The Jury Talks Back


Halo 3: ODST Review

Filed under: Uncategorized — Scott Jacobs @ 8:14 pm

First, I have to admit, I’m a Halo fanboy.  I’m not one of the scary, “spend every free moment playing multiplayer”, “rank 50 on all the playlists” kind of fanboy, but I really do love the story behind this series.

Halo 1-3, in case you didn’t know, follows “Master Chief”, a SPARTAN super soldier. Sole survivor of the project that made him, he’s a near-silent, face-never-seen hero who throws himself into the fight.  He’s that ultimate ass-kicker every guy who plays these games wishes they could be.  Nigh un-stoppable, relentless, etc.  His “partner” through almost every moment of all three games is the AI Cortana, who is the perfect side-kick – smarmy, sarcastic, and opens doors for you without getting in your way.

If only all games had such a partner.

Anyways, Halo 3: ODST is different.  You never see the Chief, you don’t have shields, and hitting aliens does almost nothing.  You are a normal human, a member of the highly trained ODST, Orbital Drop Shock Troops.  The story starts somewhere (not sure where the scene takes place) during Halo 2, where you (as The Rookie) and the rest of the team (three voices being provided by Firefly cast-members) drop into New Mombasa.  The Rookie gets knocked out during the drop, so he missed most of the fun, coming to that night in a city controlled by the alien forces.

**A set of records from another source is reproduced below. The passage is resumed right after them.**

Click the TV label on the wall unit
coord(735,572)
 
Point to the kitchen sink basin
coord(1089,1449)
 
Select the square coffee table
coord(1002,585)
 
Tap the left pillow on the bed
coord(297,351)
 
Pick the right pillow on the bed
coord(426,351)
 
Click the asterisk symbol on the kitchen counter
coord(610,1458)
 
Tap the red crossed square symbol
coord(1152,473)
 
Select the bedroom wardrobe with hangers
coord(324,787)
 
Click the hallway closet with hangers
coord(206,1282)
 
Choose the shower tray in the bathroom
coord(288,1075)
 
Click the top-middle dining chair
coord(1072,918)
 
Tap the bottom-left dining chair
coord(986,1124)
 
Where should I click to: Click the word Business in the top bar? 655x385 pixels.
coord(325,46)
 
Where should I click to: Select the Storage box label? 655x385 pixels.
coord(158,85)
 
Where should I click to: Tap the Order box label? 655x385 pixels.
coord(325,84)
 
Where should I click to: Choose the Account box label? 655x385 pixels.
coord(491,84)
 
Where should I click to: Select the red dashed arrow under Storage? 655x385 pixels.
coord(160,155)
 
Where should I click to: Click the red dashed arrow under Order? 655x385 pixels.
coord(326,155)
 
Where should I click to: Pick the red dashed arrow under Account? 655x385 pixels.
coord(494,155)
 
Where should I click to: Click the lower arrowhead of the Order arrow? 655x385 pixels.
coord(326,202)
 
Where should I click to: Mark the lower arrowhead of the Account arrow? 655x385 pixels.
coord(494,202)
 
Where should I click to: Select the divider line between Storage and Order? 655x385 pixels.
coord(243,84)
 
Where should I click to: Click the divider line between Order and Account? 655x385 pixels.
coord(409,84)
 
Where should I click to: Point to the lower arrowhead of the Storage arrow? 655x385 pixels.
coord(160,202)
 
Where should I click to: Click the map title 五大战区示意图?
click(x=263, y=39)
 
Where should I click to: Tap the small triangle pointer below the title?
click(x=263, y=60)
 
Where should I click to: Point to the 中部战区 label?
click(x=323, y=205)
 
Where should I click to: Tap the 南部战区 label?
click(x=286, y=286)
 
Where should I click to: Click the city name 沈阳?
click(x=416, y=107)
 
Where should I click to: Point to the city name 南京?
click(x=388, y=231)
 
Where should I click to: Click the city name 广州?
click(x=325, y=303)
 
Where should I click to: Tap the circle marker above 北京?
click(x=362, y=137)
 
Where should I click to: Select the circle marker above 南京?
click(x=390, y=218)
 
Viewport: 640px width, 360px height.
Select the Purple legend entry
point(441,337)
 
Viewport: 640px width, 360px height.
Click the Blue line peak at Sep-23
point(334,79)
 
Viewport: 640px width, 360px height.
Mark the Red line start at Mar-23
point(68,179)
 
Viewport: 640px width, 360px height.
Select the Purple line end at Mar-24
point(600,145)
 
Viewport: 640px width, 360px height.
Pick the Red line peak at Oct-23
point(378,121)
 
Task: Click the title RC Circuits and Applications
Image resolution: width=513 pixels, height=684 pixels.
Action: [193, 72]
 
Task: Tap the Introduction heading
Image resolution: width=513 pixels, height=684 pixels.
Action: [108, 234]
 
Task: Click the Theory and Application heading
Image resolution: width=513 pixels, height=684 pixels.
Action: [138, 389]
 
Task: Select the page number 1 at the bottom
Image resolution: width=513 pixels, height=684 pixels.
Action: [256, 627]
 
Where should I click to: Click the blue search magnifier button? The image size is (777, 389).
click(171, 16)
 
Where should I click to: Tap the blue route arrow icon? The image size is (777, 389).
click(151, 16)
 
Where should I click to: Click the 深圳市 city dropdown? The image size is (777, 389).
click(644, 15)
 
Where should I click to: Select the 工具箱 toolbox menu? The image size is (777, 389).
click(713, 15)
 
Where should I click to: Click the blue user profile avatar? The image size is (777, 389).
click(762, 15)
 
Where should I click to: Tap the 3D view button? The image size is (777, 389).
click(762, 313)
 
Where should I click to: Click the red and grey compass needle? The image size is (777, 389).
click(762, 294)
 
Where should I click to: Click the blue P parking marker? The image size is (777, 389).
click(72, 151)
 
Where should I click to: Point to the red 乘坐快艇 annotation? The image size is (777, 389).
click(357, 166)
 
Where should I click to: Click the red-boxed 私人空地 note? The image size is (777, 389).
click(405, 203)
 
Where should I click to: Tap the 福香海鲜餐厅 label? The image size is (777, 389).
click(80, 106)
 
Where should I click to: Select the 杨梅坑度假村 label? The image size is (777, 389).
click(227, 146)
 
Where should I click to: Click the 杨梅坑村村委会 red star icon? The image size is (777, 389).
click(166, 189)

As you make your way through the city, you find items that hint at the fate of the rest of the team, and each one starts a flashback mission where you play the part of one of your team members.  Slowly you see what happened to them as you move through the game.

Each is fun, and none are insanely difficult (though I’m a big wuss and played on Normal, I’ll eventually have to play through on Legendary to get the achievement).  They contrast very well with the night-time Rookie mission, having a completely different feel – in the flashbacks it is hard fighting, with the Rookie there’s a LOT of sneaking, since it is just you vs. the world).

On the side of all of that, there is a side story you unravel by finding certain terminals and what not.  Each gives you a bit more of the audio of a girl stuck in the city as the Aliens attack.  It is really gripping, and the way it all plays out is pretty damned cool.

The whole look of the Rookie missions is way darker, and a lot of it has a soundtrack that sounds like it belongs to an old detective movie (appropriate, since they were going for a film noir feel), and the loneliness of one guy in a city filled with things that want to kill him really comes through during the solo campaign (up to 4 people can co-op the campaign).

The sound track, btw, is maybe Marty O’Donnell’s best work yet.  I have only ever bought the soundtrack to a game once, and that was Halo 3’s.  This will be the second I’ve ever bought.  It’s just amazing.

The multiplayer for ODST is new to the franchise, but Bungie’s take on “survival mode” is rock solid.  Gone are the days of being beaten down and the tea-bagged by some 12-year old while the call you a bitch – the reason I never really get into MP for any game.  Here to stay is 4-man team vs wave after wave of aliens.  There’s no way to randomly find people to fill that 4-man team, so it will always be you and your buddies, which makes for a far, FAR more entertaining time.  I’ve heard of some runs lasting upwards of 71 minutes.

There are new weapons, and new versions of old weapons, and I just have to applaud Bungie.  With a small team working on this, they spent a mere 14 months, and shipped a tight game.

All in all, this is an awesome game.  Even if you aren’t a fan of the Halo, if you even remotely enjoy First person Shooters, this is a must buy.  While maybe not “Game of the Year” (I suspect Modern Warfare 2 will claim that spot), it will be a great addition, and you will likely see people on your friends list playing Firefight for a long time to come.